Transcribe the data below verbatim from the line with "Select the alert" to the line with "Task: Click the post timestamp '9 小时前'". Include both of those lines.

# # # # # # #

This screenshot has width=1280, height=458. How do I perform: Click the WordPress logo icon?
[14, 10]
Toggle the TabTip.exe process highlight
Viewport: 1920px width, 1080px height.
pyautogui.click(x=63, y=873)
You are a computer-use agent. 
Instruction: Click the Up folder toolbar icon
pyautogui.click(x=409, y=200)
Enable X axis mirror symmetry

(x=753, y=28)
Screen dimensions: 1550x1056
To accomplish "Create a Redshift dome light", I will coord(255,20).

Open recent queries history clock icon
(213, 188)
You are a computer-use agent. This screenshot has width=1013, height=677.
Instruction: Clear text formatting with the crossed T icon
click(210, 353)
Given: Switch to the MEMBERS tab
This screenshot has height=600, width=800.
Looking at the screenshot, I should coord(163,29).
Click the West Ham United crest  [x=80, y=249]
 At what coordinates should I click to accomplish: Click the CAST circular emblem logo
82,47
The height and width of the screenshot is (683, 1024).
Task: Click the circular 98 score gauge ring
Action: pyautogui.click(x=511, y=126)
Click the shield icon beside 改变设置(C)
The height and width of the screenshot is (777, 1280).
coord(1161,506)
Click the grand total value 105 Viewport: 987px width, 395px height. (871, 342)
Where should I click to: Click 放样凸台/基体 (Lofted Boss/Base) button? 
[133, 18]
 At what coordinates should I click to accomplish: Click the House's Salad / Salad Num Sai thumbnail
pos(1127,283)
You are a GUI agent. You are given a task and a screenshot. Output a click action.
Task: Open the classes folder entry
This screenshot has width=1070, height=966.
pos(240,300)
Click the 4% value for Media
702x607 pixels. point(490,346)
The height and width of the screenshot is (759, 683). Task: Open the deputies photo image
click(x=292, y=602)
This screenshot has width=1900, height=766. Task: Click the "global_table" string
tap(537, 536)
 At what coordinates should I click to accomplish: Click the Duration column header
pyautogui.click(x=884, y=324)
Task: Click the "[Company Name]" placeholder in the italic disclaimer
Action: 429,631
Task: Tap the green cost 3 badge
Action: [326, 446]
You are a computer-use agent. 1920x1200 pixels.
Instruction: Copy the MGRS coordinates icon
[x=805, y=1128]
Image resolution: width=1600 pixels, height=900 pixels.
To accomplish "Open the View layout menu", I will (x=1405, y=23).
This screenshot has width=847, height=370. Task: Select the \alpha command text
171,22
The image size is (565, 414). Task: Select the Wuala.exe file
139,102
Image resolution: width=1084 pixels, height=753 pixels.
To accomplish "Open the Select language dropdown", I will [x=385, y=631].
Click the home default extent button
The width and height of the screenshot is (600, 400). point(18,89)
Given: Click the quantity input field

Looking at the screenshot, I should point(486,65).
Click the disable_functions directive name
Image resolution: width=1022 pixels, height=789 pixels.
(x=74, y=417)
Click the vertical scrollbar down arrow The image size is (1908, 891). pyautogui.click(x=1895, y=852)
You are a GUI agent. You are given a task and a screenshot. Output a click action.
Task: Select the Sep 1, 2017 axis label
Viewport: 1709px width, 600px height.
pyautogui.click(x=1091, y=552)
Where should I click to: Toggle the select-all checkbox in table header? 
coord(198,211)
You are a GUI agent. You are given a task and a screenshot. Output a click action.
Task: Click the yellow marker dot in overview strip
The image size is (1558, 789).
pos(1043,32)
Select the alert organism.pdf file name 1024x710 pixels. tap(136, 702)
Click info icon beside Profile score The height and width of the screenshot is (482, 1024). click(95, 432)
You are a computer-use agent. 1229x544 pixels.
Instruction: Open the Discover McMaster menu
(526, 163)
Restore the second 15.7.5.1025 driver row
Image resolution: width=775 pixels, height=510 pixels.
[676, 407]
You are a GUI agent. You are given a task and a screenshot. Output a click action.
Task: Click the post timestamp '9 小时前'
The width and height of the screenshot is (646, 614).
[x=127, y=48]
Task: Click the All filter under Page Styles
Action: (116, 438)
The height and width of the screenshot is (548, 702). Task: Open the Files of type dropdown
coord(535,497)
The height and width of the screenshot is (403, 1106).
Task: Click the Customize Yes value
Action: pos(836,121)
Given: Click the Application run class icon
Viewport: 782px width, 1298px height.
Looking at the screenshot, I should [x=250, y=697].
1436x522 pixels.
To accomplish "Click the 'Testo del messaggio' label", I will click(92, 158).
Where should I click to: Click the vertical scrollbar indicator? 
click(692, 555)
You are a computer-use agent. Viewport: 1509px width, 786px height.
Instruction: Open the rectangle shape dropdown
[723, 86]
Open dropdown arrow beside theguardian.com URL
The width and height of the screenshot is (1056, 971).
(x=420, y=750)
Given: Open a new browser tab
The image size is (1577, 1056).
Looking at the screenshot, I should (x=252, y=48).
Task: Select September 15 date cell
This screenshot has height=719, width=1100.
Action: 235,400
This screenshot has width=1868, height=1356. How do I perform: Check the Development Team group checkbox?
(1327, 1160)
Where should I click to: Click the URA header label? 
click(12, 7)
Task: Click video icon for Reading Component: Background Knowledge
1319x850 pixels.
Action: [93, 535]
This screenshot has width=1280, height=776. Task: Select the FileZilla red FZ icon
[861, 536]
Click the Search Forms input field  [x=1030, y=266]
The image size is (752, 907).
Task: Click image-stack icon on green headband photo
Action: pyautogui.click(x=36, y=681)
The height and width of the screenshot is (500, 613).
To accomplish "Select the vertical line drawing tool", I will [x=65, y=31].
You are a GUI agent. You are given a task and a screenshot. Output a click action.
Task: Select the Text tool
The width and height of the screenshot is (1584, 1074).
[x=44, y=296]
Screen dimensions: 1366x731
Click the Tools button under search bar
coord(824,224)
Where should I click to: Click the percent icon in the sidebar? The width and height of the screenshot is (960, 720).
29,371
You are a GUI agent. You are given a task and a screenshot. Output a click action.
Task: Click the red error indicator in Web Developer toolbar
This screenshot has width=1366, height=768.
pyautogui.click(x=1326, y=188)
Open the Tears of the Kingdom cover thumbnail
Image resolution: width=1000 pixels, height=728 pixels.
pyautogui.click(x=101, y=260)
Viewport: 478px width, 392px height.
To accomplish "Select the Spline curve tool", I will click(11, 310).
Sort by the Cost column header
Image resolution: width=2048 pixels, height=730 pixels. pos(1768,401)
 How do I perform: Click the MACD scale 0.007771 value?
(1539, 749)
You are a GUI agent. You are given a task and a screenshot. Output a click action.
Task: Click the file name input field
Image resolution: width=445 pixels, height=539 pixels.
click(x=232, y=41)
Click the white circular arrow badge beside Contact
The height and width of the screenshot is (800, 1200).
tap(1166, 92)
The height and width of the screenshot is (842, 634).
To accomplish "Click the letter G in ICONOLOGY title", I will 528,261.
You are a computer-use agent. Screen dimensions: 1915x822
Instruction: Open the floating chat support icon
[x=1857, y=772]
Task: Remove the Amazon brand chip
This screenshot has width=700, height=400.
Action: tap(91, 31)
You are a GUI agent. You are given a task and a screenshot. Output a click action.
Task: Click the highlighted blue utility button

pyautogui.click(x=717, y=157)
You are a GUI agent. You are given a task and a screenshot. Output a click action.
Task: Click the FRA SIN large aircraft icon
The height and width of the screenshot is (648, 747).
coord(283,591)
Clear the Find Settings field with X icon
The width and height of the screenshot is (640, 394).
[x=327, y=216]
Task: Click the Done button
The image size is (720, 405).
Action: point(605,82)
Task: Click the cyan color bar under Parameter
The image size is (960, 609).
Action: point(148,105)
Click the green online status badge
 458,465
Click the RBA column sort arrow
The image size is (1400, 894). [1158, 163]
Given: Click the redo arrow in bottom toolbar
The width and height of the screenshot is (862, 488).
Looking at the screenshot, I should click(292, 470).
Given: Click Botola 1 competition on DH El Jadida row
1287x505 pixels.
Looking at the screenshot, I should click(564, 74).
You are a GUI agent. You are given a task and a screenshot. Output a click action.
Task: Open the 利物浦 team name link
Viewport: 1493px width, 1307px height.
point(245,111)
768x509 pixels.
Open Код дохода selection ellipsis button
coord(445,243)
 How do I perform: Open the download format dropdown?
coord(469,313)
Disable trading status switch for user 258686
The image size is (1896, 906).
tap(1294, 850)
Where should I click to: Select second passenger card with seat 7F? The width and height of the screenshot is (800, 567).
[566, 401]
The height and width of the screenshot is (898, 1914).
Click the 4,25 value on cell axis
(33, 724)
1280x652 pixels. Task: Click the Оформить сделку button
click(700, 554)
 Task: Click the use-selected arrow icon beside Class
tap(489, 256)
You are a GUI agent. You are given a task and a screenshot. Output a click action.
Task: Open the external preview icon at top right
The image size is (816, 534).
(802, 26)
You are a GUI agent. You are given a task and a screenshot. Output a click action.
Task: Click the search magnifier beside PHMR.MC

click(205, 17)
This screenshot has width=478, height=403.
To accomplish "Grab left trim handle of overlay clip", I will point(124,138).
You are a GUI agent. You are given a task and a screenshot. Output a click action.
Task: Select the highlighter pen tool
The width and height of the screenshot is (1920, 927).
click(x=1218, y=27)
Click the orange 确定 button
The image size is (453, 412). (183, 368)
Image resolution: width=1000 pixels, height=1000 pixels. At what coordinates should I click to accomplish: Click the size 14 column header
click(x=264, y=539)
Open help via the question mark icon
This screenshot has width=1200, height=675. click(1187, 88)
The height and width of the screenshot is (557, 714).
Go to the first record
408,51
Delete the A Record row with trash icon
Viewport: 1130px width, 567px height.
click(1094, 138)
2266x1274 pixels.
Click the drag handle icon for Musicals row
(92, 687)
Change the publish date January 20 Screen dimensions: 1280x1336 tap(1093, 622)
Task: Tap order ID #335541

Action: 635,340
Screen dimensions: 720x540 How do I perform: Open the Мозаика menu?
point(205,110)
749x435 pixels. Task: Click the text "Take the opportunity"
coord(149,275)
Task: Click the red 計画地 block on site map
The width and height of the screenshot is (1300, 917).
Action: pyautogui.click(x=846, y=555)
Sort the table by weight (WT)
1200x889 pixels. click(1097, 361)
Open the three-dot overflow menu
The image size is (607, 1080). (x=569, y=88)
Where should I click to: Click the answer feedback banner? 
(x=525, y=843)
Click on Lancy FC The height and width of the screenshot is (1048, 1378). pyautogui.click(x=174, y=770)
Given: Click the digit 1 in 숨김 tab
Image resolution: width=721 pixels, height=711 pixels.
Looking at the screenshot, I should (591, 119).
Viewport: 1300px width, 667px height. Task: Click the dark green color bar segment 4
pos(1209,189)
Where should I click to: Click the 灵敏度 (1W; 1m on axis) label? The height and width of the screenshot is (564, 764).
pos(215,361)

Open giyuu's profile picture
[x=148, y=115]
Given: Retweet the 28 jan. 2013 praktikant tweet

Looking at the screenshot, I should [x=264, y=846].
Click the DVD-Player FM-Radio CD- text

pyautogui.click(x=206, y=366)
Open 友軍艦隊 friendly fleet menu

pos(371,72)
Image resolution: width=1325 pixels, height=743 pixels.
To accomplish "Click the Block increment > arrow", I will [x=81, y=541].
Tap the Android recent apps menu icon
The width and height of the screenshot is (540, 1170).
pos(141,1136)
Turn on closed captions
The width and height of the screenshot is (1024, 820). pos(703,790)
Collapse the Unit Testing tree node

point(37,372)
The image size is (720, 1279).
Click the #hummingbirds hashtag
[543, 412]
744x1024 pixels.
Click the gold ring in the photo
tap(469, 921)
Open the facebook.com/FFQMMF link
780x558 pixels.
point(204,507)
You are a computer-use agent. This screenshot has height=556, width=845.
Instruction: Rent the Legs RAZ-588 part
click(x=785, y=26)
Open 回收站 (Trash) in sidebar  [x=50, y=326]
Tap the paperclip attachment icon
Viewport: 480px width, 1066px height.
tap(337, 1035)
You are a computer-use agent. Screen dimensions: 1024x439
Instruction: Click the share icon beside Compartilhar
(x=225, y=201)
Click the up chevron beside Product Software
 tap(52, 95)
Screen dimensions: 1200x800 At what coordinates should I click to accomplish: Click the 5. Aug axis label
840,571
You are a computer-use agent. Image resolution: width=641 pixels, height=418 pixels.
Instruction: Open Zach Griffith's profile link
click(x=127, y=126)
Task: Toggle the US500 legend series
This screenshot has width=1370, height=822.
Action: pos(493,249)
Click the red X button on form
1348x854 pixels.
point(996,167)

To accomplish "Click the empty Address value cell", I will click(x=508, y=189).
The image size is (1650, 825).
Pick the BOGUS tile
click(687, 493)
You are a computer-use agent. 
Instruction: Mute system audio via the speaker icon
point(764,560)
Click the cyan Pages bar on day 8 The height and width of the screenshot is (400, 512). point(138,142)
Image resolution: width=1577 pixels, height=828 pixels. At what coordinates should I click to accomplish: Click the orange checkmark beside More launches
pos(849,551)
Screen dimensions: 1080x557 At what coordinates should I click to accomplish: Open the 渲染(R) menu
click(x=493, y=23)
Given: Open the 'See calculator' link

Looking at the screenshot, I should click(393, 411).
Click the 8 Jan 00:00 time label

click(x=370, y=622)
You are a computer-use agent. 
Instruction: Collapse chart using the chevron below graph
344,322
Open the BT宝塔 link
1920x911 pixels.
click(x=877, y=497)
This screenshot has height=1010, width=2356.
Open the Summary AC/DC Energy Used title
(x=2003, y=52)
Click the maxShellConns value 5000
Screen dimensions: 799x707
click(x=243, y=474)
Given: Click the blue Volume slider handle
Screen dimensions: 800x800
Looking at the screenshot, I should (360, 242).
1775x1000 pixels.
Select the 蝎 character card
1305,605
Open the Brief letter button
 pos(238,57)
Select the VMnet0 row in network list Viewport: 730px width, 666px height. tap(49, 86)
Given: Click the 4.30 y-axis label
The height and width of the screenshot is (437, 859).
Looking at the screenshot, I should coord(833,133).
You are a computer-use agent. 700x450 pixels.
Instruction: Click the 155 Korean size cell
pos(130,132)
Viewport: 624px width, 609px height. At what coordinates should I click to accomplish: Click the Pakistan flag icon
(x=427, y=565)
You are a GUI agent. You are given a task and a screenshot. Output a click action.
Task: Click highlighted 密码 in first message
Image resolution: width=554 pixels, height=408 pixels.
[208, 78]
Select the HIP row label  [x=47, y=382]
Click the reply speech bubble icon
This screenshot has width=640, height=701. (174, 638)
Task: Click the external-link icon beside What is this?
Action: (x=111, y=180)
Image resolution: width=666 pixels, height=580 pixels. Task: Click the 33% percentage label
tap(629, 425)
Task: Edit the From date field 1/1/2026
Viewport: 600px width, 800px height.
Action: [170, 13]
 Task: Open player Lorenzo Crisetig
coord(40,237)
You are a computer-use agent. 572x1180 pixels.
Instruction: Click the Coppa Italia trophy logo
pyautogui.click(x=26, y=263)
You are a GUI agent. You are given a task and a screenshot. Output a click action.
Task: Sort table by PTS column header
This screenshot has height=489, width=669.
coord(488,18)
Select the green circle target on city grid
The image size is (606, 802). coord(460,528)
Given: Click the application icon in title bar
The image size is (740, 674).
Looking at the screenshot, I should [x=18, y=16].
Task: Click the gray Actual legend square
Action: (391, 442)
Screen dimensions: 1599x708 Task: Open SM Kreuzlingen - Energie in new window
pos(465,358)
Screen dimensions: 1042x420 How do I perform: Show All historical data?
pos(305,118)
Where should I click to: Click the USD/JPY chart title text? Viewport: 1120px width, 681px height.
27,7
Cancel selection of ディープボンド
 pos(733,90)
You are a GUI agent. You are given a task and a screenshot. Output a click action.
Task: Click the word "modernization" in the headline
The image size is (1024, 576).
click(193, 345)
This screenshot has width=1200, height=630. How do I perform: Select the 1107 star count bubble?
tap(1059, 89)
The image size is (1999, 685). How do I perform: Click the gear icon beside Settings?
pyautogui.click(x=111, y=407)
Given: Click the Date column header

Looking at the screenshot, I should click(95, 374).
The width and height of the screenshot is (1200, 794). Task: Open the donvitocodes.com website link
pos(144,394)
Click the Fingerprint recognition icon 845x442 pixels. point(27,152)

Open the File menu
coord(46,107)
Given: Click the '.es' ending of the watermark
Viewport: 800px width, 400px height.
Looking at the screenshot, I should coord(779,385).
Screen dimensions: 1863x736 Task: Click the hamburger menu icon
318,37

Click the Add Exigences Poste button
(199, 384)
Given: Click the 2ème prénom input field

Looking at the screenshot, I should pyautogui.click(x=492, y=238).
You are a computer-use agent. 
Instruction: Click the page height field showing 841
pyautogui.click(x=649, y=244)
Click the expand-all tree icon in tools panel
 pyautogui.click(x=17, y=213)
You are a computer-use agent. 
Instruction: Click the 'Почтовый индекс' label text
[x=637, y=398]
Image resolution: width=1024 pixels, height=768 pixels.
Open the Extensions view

# # # # # # #

> **Exercise response**
Select the alert organism.pdf file name 1024x710 pixels. tap(136, 702)
Click info icon beside Profile score The height and width of the screenshot is (482, 1024). click(95, 432)
You are a computer-use agent. 1229x544 pixels.
Instruction: Open the Discover McMaster menu
(526, 163)
Restore the second 15.7.5.1025 driver row
Image resolution: width=775 pixels, height=510 pixels.
[676, 407]
You are a GUI agent. You are given a task and a screenshot. Output a click action.
Task: Click the post timestamp '9 小时前'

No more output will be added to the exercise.